Sea battles, strong women and slaves: who were the real Vikings?
Alex Diggins speaks to the historical advisers who helped bring 10thcentury epic ‘The Northman’ to life
Did the Vikings have tables? It’s a question even the most diligent scholars don’t lose much sleep over. But it troubled Neil Price. “Presumably they had them,” explains Price, author of The Children of Ash and Elm, a 2020 study of the Viking mind. “But there’s no archaeological record of them, so you have to guess what they looked like.”
You can see his dilemma: as one of the three historical consultants on The Northman, Price was on hand to ensure that Robert Eggers’s grimly magnificent Viking epic (filmed in Iceland) was as accurate as possible. But a key early scene takes place in a banquet hall – and it wouldn’t have quite the same effect if the characters were daintily picking from their laps. In the end, the crew avoided the issue with technical trickery. “There’s a lot you can do with lighting, shadows and where you put the camera,” says Price.
I’d hazard that most viewers are unlikely to notice the furniture. The Northman, a tale of family revenge starring Alexander Skarsgård as the warrior Amleth and told within a wild world of Norse mythology, has a Sturm und Drang styling. Yet despite this, almost every detail – from weapons to clothing pins – corresponds with a historical twin unearthed on an archaeological dig.
Indeed, The Northman (an adaptation of an early-13th-century Danish poem) is textured with authenticity. One moment with which Price is particularly pleased is the scene in which Amleth breaks into a burial mound to retrieve a sword. “Although nothing tells you this, all of the objects in that mound are a couple of hundred years older than the setting [the late 9th century AD].”
The Vikings are a shadow people: we know they existed, but how they lived, thought, fought, and loved is still obscure. Even the word “Viking” is an interpolation. Though it was used in the Scandinavian world to refer to raiding parties, no people thought of themselves as “Vikings”. In fact, the word doesn’t appear in The Northman.
“We know of the Vikings from three different sources,” Price explains. “The most immediate texts are those written about the Vikings, not by them. So we have a lot of rich sources from people who met them, but they normally didn’t say very nice things. In fact, that’s where a lot of our stereotypes about them come from.”
Violence was of course endemic in Viking culture, and Eggers does not shy away from the consequences of the warrior code for those caught on its peripheries. The Viking economy was built on slaves. The harsh weather and poor soil of much of Scandinavia made thralls captured in raids vital.

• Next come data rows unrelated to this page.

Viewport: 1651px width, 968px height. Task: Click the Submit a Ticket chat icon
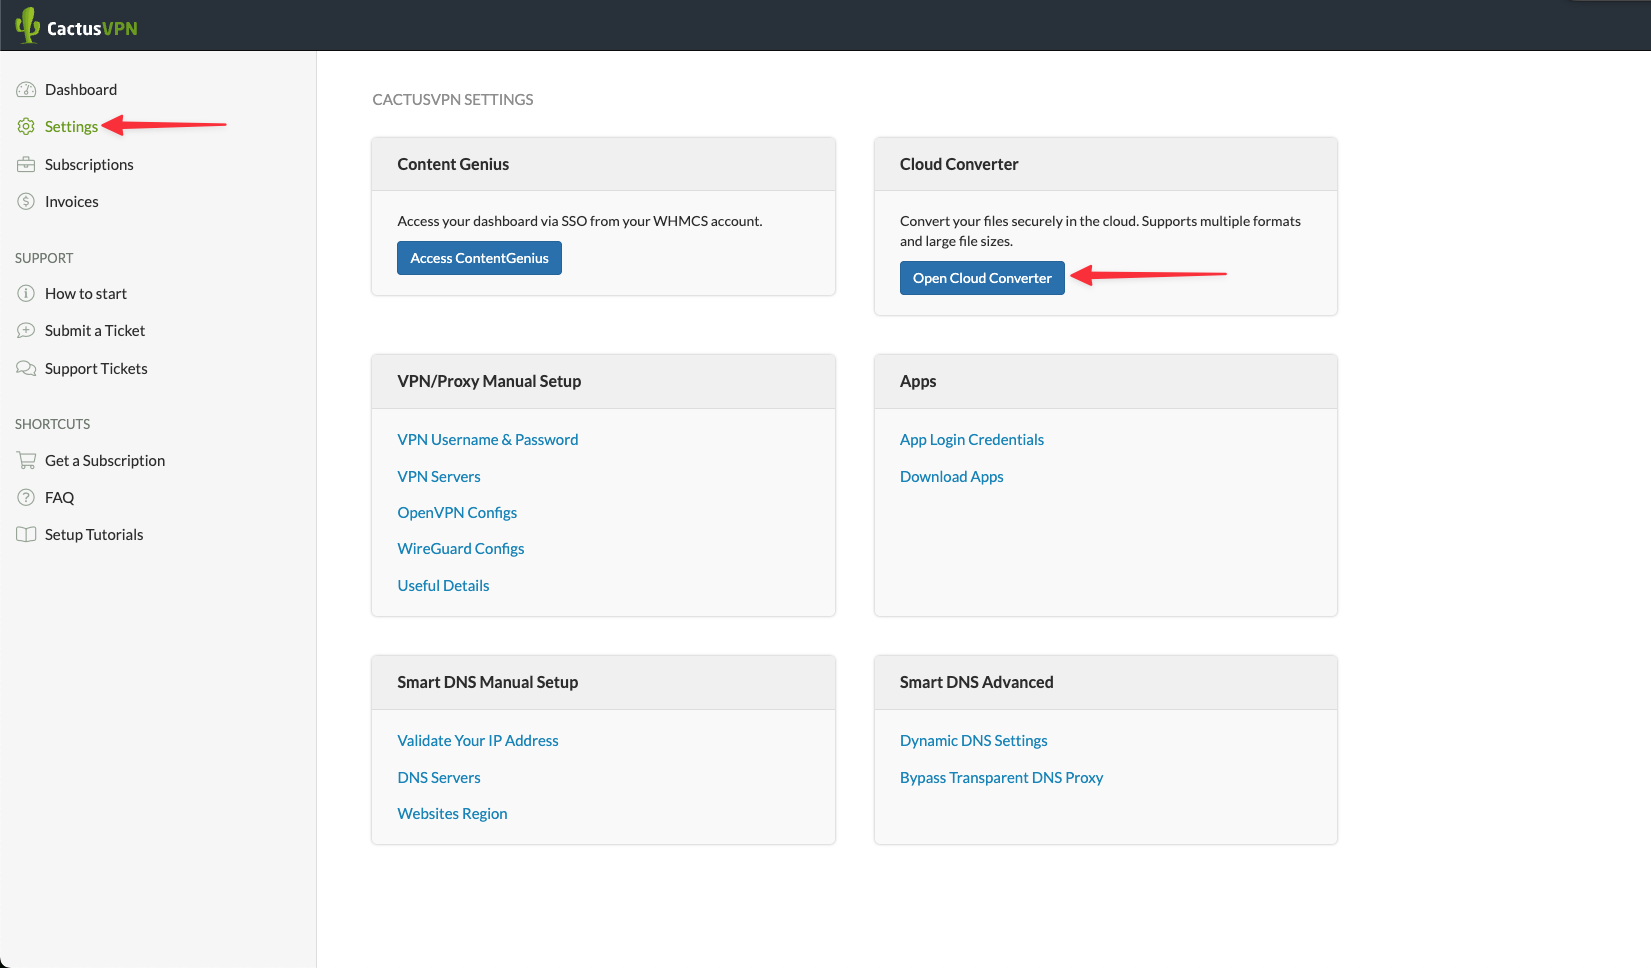pyautogui.click(x=26, y=331)
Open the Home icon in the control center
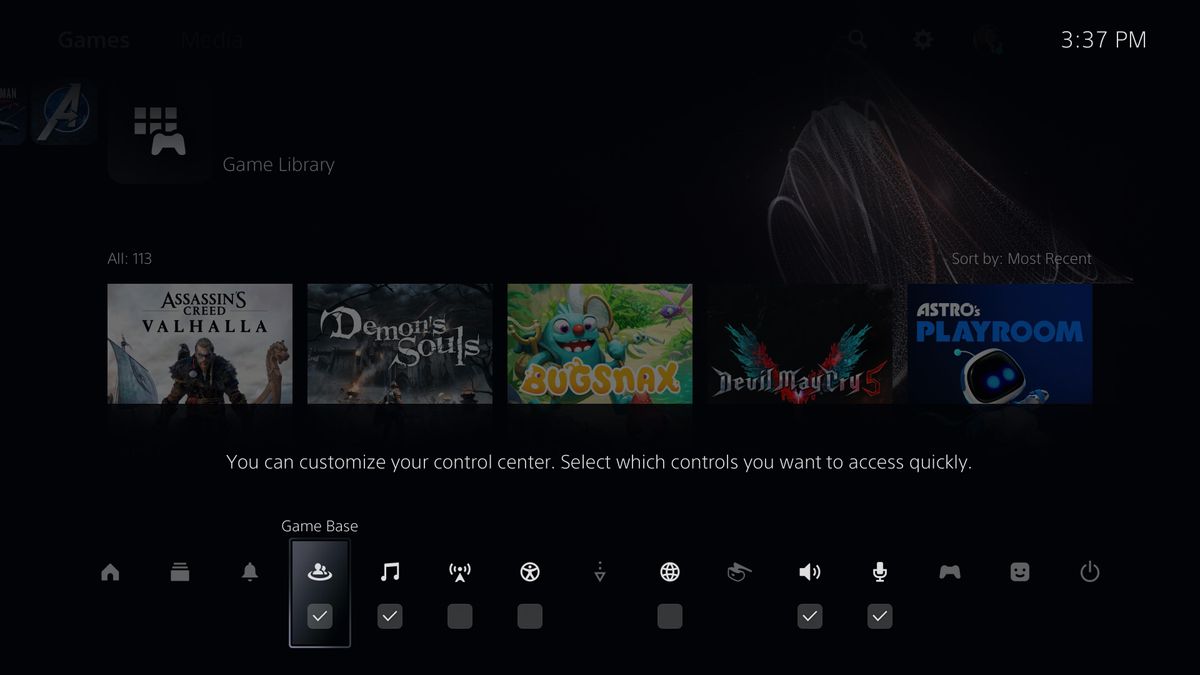Image resolution: width=1200 pixels, height=675 pixels. click(x=110, y=571)
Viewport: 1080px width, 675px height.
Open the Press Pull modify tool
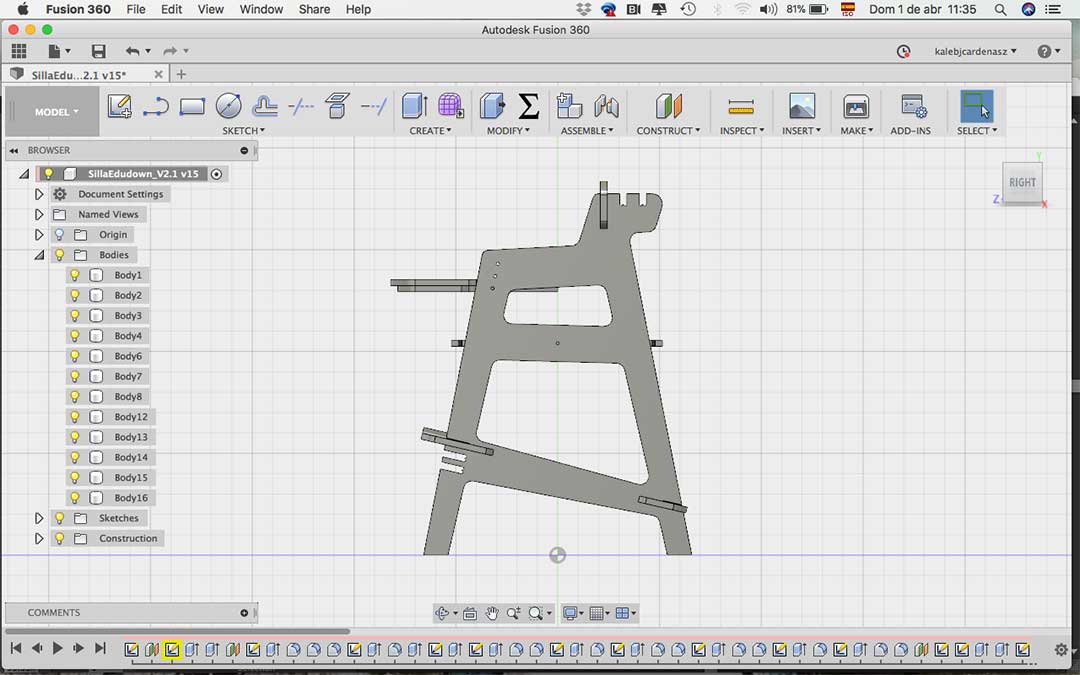492,106
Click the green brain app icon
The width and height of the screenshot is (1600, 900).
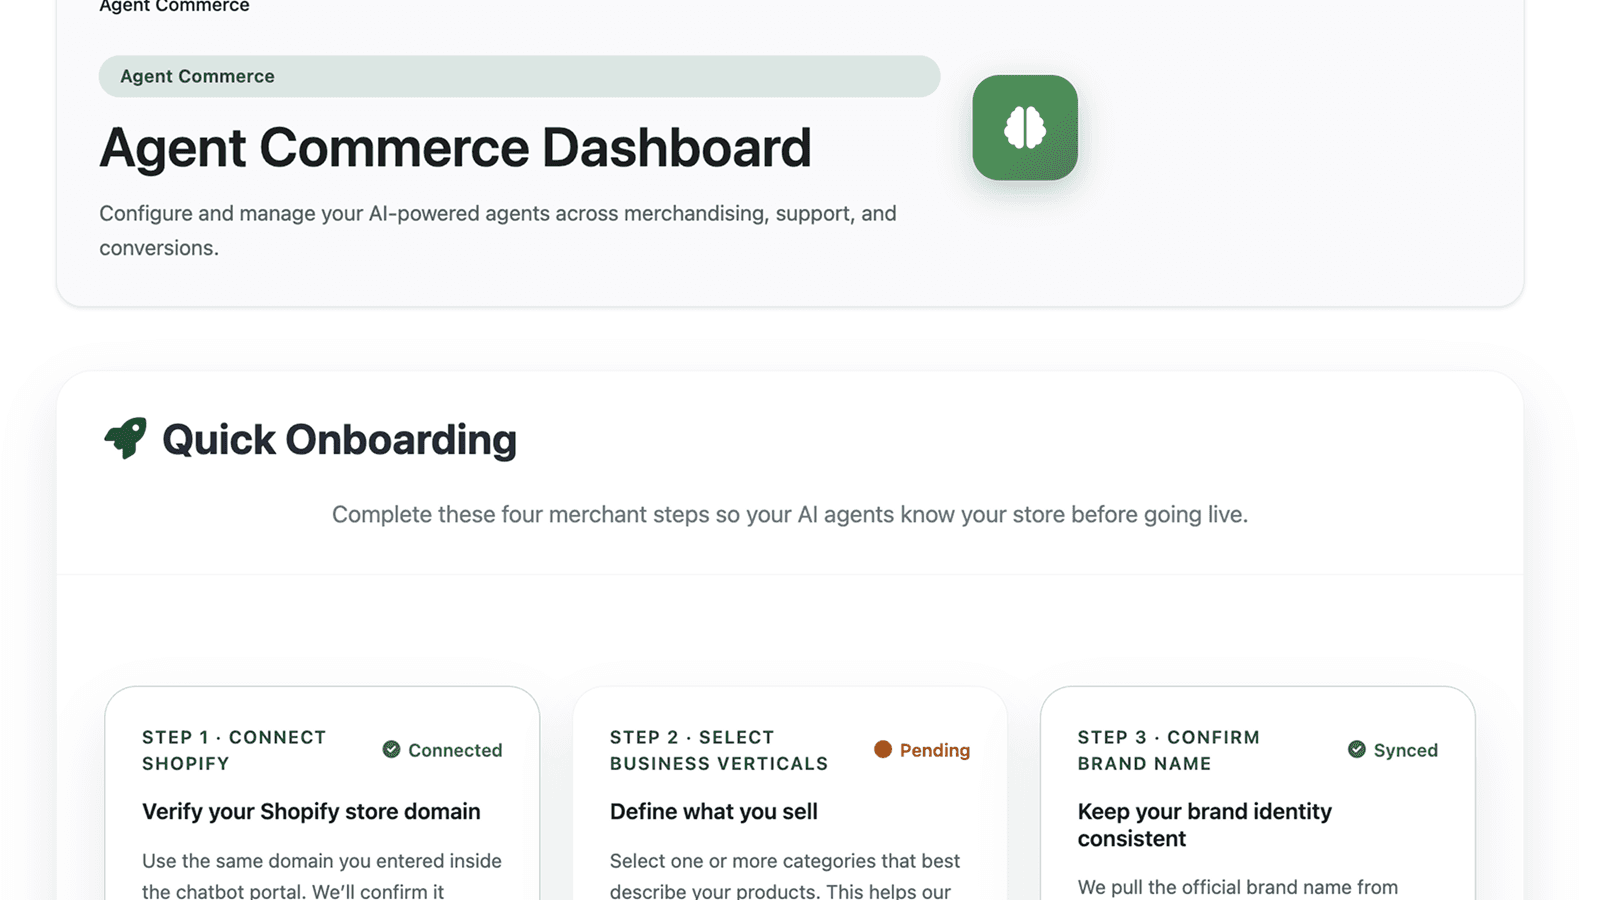pos(1024,128)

“There was this endless demand for labour,” says Jóhanna Friðriksdóttir, author of Valkyrie: The Women of the Viking World, who also consulted on the film. “They had to produce all these ships and sails during this period of massive expansion. They were putting people to really intense manual labour in really bad conditions.
Women, in particular, had it rough. The Northman has two principal female characters: Nicole Kidman’s Queen Gudrún, who is Amleth’s mother, and Anya Taylor-Joy’s Olga, a slave and sorceress, and his lover. Both are tossed around by the same male-driven cycle of ego, honour and violence.
Yet women could have enormous power. While the men were away raiding, many noblewomen ran their homesteads like modern-day CEOs, co-ordinating hundreds of people so the enormous work of feeding, clothing and putting the clan to sea could be completed. The Northman takes this agency one step further: in a brief scene, we see a female commander in battle. The evidence for this figure comes from a grave which appears to show a woman dressed in a warrior’s armour.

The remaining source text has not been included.